Work required: The required output is every line from the one containing "The image size is (1204, 1001)." through the last line of the listing below, copied exactly, pictures excluded.
-- Dataset records follows --
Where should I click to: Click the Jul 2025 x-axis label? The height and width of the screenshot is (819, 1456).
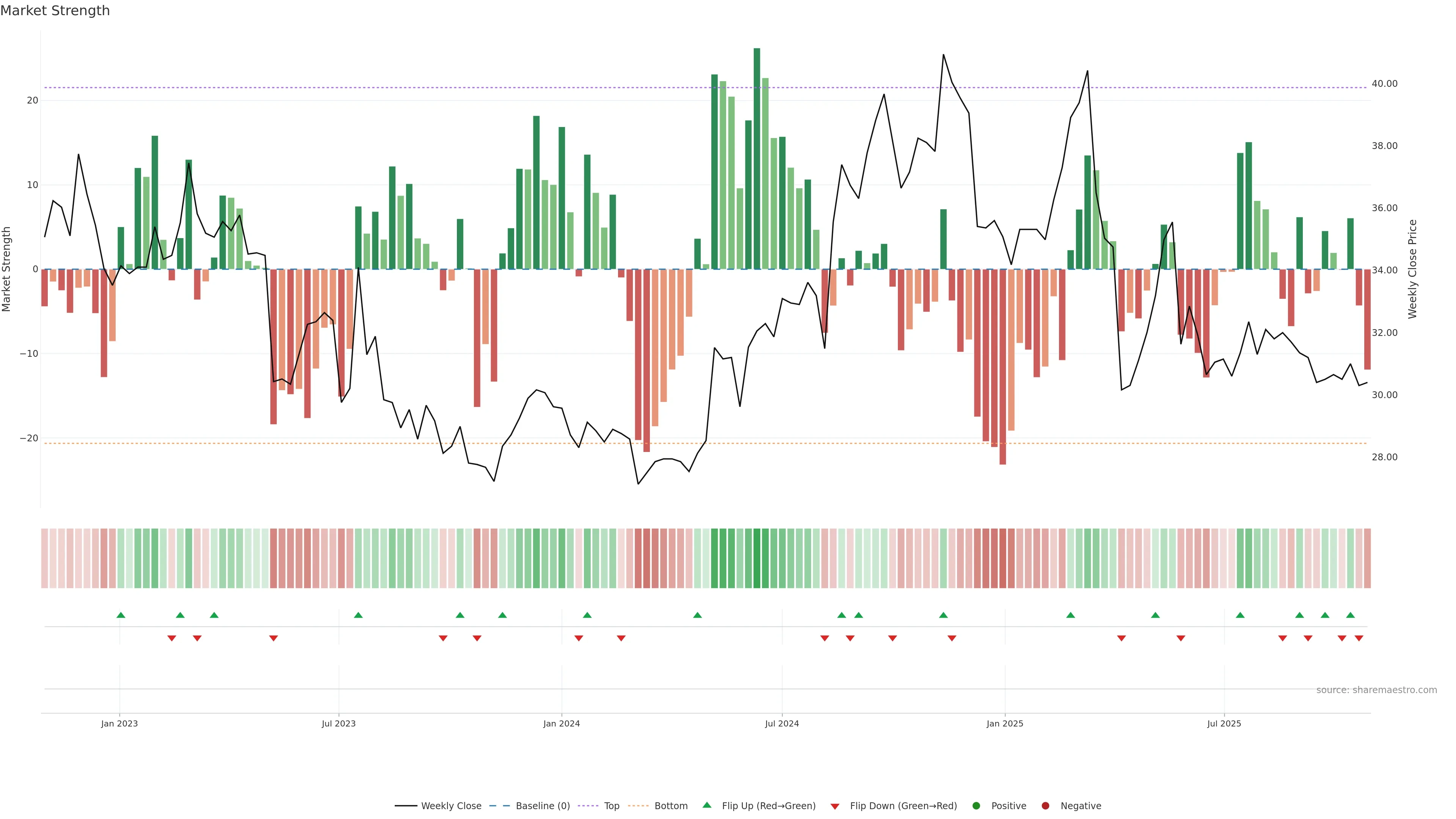click(x=1224, y=723)
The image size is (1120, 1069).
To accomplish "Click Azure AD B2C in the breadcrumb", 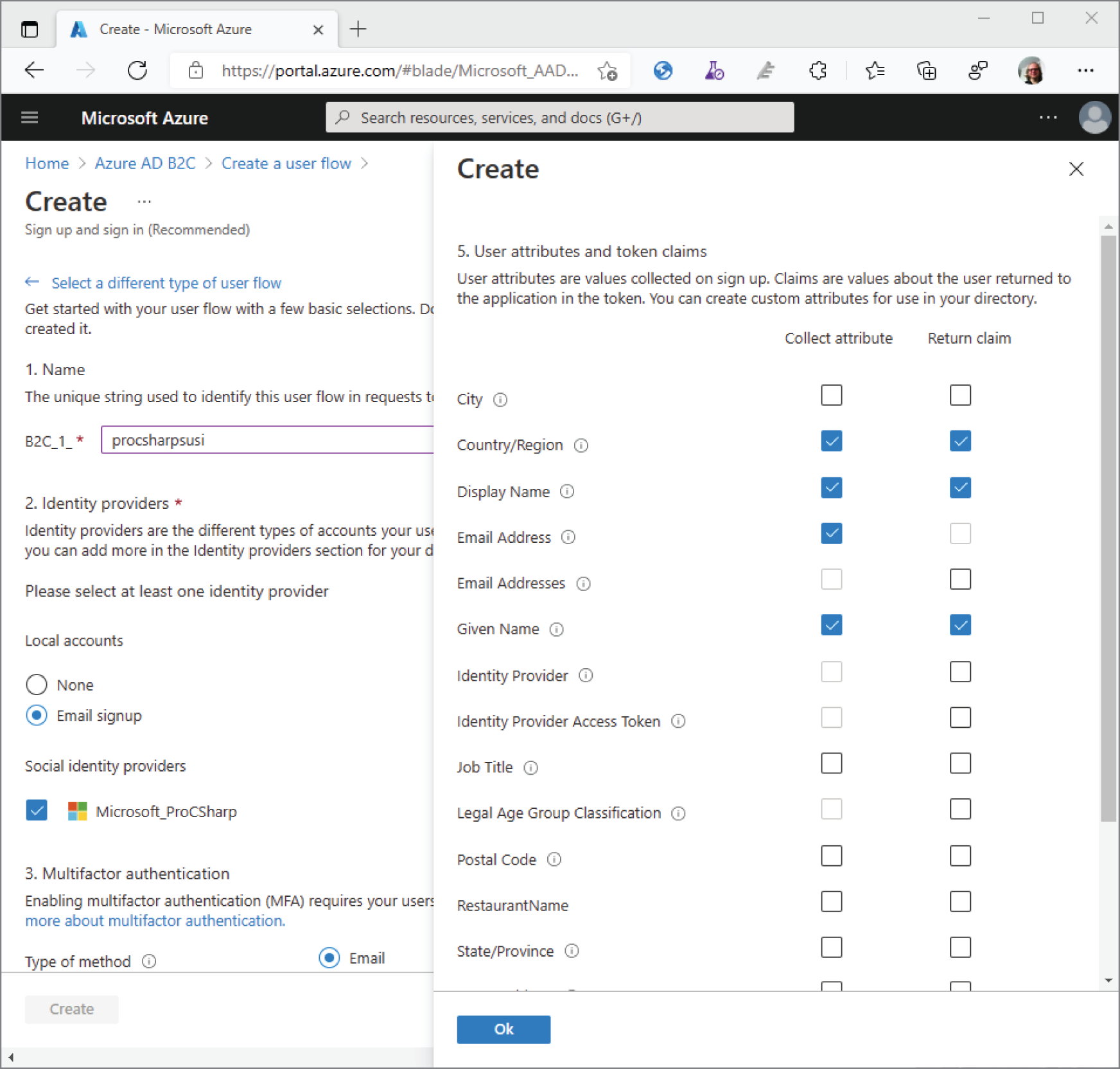I will pyautogui.click(x=145, y=163).
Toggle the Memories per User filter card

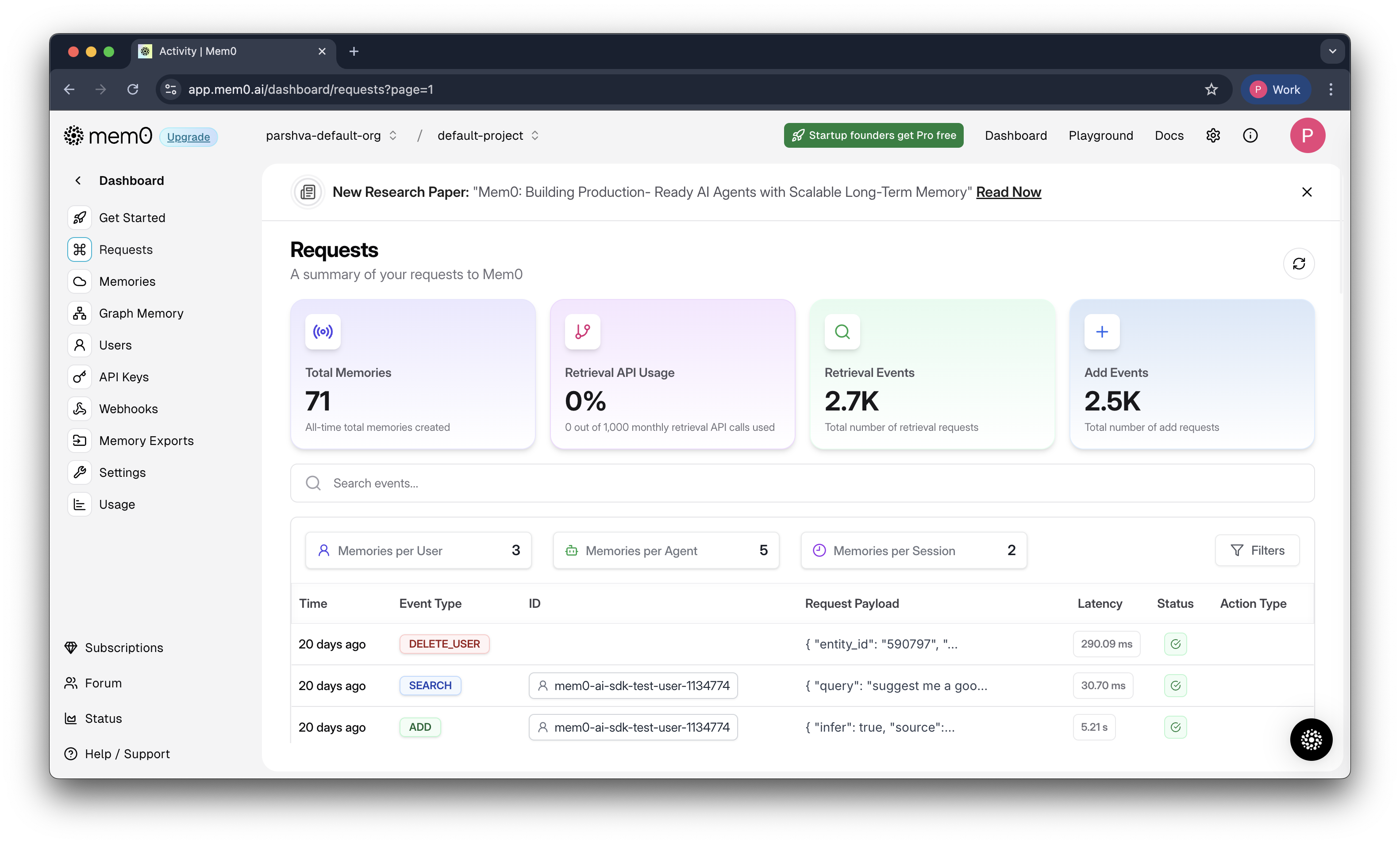coord(418,550)
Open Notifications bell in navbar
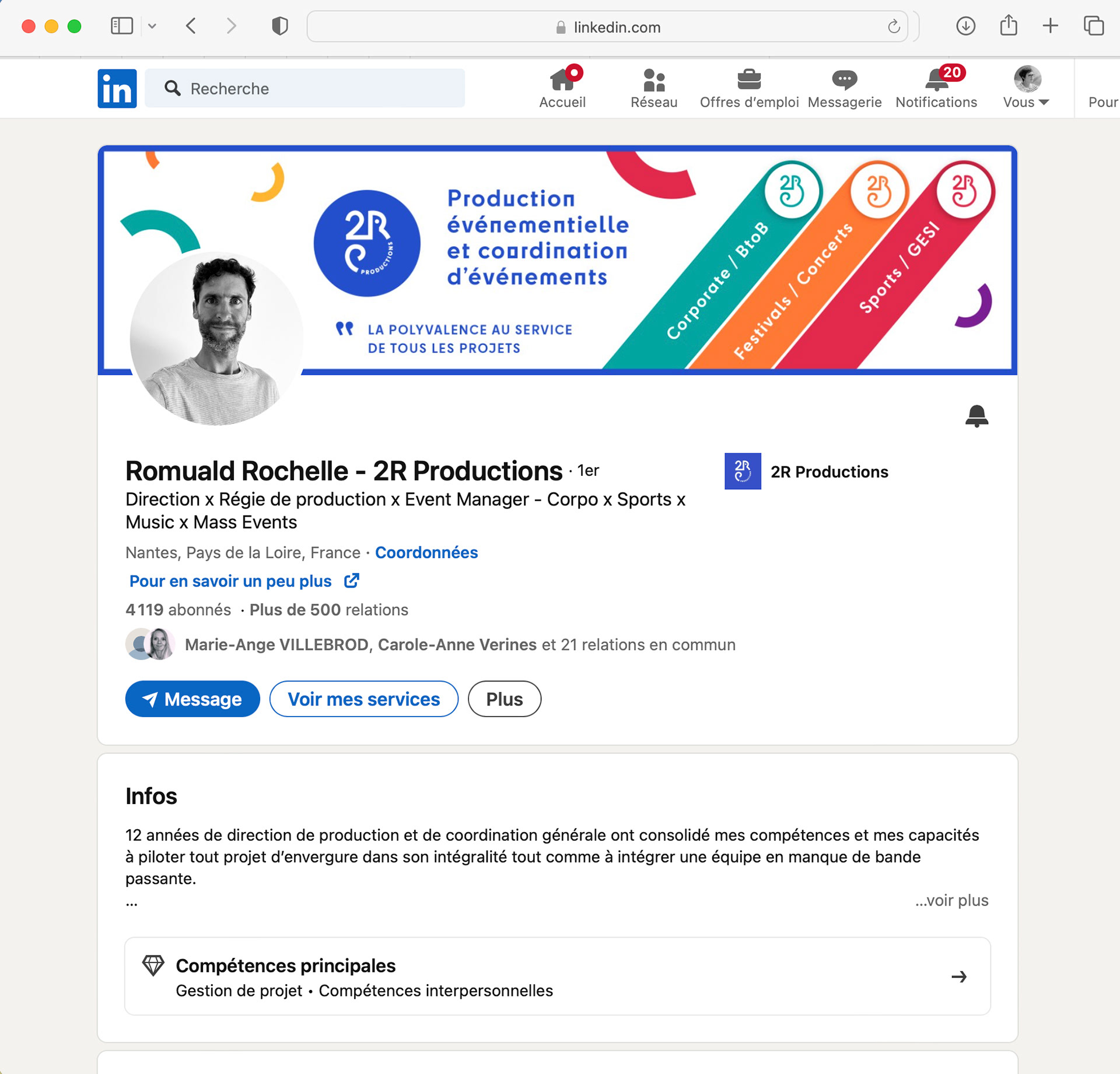This screenshot has width=1120, height=1074. (x=936, y=80)
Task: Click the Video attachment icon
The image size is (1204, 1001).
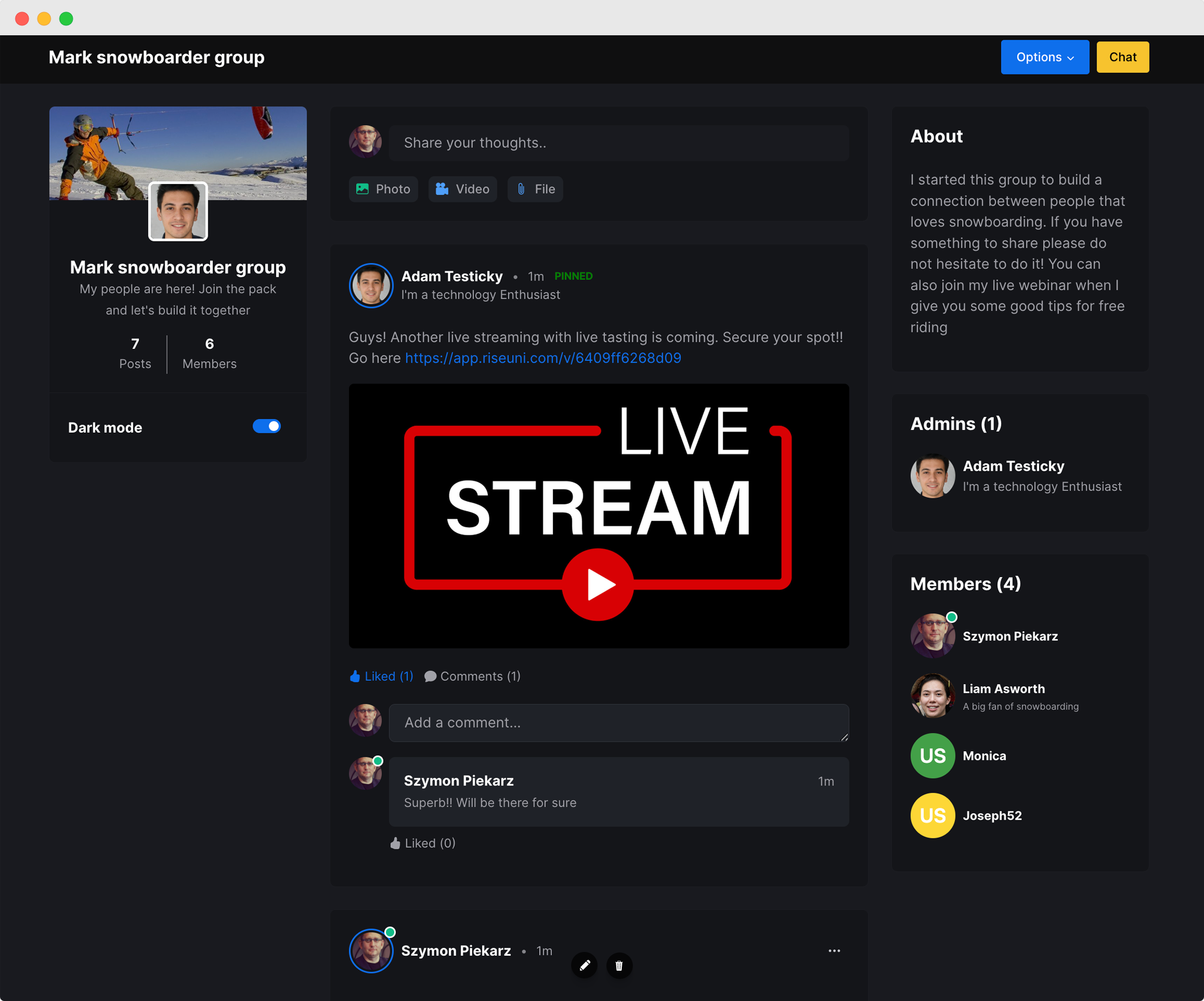Action: click(x=442, y=189)
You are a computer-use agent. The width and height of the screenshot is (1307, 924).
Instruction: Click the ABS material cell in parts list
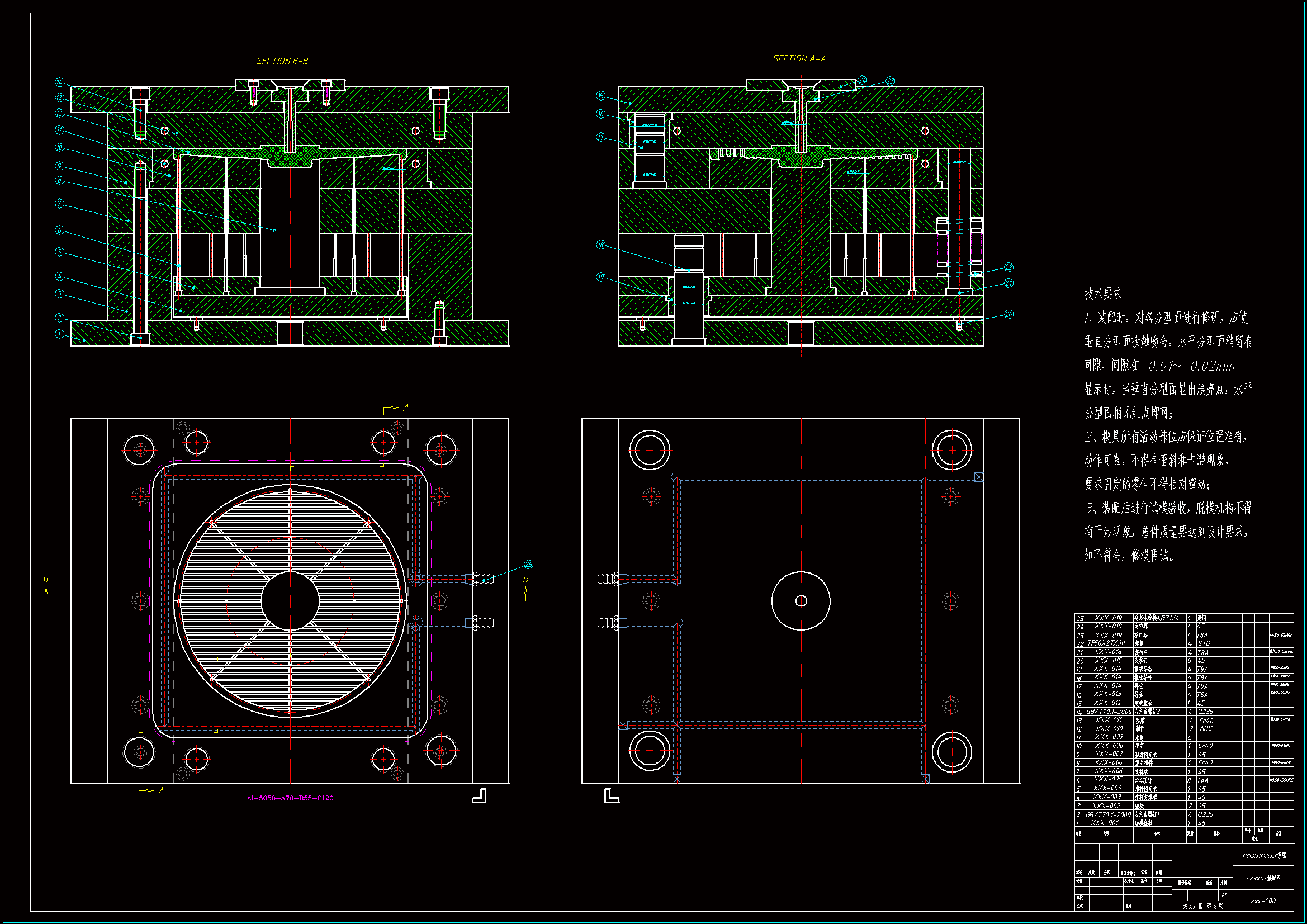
-- Dataset records concluded --
Task response:
The image size is (1204, 1001).
Action: click(x=442, y=189)
You are a computer-use agent. The width and height of the screenshot is (1307, 924).
Instruction: Click the ABS material cell in parts list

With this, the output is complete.